Entries for locating text and items
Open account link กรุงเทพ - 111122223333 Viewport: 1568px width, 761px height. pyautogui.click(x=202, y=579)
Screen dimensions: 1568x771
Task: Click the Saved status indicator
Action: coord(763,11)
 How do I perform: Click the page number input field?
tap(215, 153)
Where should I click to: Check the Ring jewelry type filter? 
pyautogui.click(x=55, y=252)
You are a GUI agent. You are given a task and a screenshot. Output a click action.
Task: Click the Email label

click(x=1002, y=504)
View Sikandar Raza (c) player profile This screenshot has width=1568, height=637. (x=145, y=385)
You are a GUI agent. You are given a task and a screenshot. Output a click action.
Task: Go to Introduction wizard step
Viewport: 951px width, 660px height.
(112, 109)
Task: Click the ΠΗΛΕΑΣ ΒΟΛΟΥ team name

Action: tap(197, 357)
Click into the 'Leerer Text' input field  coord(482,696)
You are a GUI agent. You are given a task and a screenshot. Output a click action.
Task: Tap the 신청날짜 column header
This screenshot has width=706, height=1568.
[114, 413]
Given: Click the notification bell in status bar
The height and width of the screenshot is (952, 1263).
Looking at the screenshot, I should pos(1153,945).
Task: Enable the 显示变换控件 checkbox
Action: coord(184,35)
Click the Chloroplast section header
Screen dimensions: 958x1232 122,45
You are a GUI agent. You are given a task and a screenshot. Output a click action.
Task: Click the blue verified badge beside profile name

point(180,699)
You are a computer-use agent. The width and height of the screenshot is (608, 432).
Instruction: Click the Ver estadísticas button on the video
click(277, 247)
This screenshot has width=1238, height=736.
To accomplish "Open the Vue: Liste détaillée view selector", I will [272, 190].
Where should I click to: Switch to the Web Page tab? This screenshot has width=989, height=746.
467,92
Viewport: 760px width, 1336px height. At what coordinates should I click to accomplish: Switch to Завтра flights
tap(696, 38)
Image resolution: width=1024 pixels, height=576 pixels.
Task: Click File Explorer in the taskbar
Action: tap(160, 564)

EXERCISE DETAILS
Render each line of the entries above as one string in a JSON list. Leave out blank lines.

REPLY TO THE TASK
[
  "Open account link กรุงเทพ - 111122223333 Viewport: 1568px width, 761px height. pyautogui.click(x=202, y=579)",
  "Screen dimensions: 1568x771",
  "Task: Click the Saved status indicator",
  "Action: coord(763,11)",
  " How do I perform: Click the page number input field?",
  "tap(215, 153)",
  "Where should I click to: Check the Ring jewelry type filter? ",
  "pyautogui.click(x=55, y=252)",
  "You are a GUI agent. You are given a task and a screenshot. Output a click action.",
  "Task: Click the Email label",
  "click(x=1002, y=504)",
  "View Sikandar Raza (c) player profile This screenshot has width=1568, height=637. (x=145, y=385)",
  "You are a GUI agent. You are given a task and a screenshot. Output a click action.",
  "Task: Go to Introduction wizard step",
  "Viewport: 951px width, 660px height.",
  "(112, 109)",
  "Task: Click the ΠΗΛΕΑΣ ΒΟΛΟΥ team name",
  "Action: tap(197, 357)",
  "Click into the 'Leerer Text' input field  coord(482,696)",
  "You are a GUI agent. You are given a task and a screenshot. Output a click action.",
  "Task: Tap the 신청날짜 column header",
  "This screenshot has width=706, height=1568.",
  "[114, 413]",
  "Given: Click the notification bell in status bar",
  "The height and width of the screenshot is (952, 1263).",
  "Looking at the screenshot, I should pos(1153,945).",
  "Task: Enable the 显示变换控件 checkbox",
  "Action: coord(184,35)",
  "Click the Chloroplast section header",
  "Screen dimensions: 958x1232 122,45",
  "You are a GUI agent. You are given a task and a screenshot. Output a click action.",
  "Task: Click the blue verified badge beside profile name",
  "point(180,699)",
  "You are a computer-use agent. The width and height of the screenshot is (608, 432).",
  "Instruction: Click the Ver estadísticas button on the video",
  "click(277, 247)",
  "This screenshot has width=1238, height=736.",
  "To accomplish \"Open the Vue: Liste détaillée view selector\", I will [272, 190].",
  "Where should I click to: Switch to the Web Page tab? This screenshot has width=989, height=746.",
  "467,92",
  "Viewport: 760px width, 1336px height. At what coordinates should I click to accomplish: Switch to Завтра flights",
  "tap(696, 38)",
  "Image resolution: width=1024 pixels, height=576 pixels.",
  "Task: Click File Explorer in the taskbar",
  "Action: tap(160, 564)"
]